A Silver Box of a Planet
“It is more important now to be in love than to be in power.” —Barry Lopez
The silver box is inscribed “Corky and Jetta / from / the Officers [of] Fighter Squadron 84 / 1 May 1954” (the day my parents married). Inside, it is lined with wood that looks like teak, though it is very dry.
There is an off-center divider, with a second groove at the center. It looks like a cigarette box, though neither of my parents ever smoked. (“I tried it once,” said my dad/Corky, “and Mother washed my mouth out with soap.”)
A wad of bills fills the larger side; in the other I keep matches for lighting the candle I write by. The bottom matchbook is embossed with an “M,” from my sister’s wedding in 1982. Both couples are still married. The bills—eight $1, four $5, one $20—are from a stash I started when my then-husband (I prefer “wasband” but people don’t understand) and I separated in 2006.

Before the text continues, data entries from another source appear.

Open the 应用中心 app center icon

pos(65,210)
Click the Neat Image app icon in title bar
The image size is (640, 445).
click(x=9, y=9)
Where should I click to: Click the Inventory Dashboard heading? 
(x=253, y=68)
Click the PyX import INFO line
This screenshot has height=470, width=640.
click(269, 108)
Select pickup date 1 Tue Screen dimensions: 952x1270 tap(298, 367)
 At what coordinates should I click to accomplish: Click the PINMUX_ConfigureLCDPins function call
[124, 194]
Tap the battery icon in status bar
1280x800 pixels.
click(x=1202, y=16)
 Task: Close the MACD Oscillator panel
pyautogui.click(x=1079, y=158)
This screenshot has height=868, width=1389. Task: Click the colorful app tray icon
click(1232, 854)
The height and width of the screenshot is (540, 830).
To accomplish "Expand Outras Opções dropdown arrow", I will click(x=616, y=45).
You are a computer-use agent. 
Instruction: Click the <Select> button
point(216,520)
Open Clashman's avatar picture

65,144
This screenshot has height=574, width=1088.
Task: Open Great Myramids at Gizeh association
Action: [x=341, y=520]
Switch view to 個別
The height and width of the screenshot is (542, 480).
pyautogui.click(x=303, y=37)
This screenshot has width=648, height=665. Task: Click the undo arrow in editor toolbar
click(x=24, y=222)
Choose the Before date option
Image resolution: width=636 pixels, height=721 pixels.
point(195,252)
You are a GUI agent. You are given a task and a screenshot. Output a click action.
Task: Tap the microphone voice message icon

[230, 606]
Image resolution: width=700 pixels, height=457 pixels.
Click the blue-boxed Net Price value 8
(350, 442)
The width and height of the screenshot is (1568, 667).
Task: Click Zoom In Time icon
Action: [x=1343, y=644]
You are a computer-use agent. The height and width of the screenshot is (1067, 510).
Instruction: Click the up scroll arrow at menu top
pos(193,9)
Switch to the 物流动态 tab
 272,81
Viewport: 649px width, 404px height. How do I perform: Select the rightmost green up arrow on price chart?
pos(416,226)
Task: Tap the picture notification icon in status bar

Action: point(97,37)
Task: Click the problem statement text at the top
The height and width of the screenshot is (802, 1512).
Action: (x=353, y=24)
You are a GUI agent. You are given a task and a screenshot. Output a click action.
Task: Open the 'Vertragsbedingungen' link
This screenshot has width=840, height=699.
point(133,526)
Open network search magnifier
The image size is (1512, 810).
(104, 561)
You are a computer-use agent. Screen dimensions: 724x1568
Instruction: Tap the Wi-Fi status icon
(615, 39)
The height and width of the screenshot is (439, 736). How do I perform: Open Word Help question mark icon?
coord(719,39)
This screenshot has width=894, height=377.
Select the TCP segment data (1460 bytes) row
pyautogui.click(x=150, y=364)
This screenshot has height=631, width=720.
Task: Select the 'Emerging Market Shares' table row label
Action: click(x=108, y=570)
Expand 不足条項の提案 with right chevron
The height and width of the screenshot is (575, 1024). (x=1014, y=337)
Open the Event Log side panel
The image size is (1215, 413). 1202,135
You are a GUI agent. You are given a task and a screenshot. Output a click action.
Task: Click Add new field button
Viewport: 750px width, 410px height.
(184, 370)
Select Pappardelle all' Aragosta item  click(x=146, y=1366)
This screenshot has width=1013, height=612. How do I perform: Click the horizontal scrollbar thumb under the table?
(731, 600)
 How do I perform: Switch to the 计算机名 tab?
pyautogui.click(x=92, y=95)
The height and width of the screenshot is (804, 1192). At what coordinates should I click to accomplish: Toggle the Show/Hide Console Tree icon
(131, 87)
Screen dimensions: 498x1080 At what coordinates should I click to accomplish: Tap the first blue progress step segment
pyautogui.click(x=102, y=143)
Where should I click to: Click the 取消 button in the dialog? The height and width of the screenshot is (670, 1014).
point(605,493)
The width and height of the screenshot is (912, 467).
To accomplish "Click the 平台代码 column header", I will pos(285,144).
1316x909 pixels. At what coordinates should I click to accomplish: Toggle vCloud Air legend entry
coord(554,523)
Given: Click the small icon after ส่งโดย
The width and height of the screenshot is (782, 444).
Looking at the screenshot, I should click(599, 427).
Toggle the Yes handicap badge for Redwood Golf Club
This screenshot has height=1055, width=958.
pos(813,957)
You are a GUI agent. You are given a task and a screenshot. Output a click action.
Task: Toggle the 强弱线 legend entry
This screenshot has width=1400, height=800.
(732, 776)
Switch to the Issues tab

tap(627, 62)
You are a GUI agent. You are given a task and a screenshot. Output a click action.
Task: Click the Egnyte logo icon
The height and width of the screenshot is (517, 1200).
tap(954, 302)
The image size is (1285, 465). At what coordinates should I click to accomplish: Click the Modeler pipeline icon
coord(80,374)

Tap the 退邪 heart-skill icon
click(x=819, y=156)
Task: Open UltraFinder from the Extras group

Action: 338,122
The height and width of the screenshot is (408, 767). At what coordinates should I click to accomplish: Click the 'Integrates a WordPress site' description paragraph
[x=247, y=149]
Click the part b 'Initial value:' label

Our divorce would be finalized just before our 22nd anniversary. For the previous 15 years I’d had the so-called luxury of keeping house, being lead parent, getting a graduate degree, and volunteering at church and for the kids’ schools. When we separated, he had to co-sign the lease for the place I rented because I had no employer.
Being broke was just one of things I was afraid of. Also loneliness, the effects on our two teenaged kids, and not being able to restart a career.
My new neighbors taught me to play poker; we used nickels and quarters. When I won, I’d put the money in the silver box for the next time we played. A year later, I moved away from the poker gang.
No longer handled regularly, the money became a secret stash that took on a curious power, as if it stood between me and rock-bottom. Come what may, it whispered, you’ll always have bus fare and cash for a meal.
In actual fact, my fortunes were not so precarious. My partner’s generational frugality—and my full adoption of the scarcity mindset—meant that my divorce settlement afforded me the down-payment on a townhouse. A part-time job and period of alimony qualified me for financing. And my family had my back.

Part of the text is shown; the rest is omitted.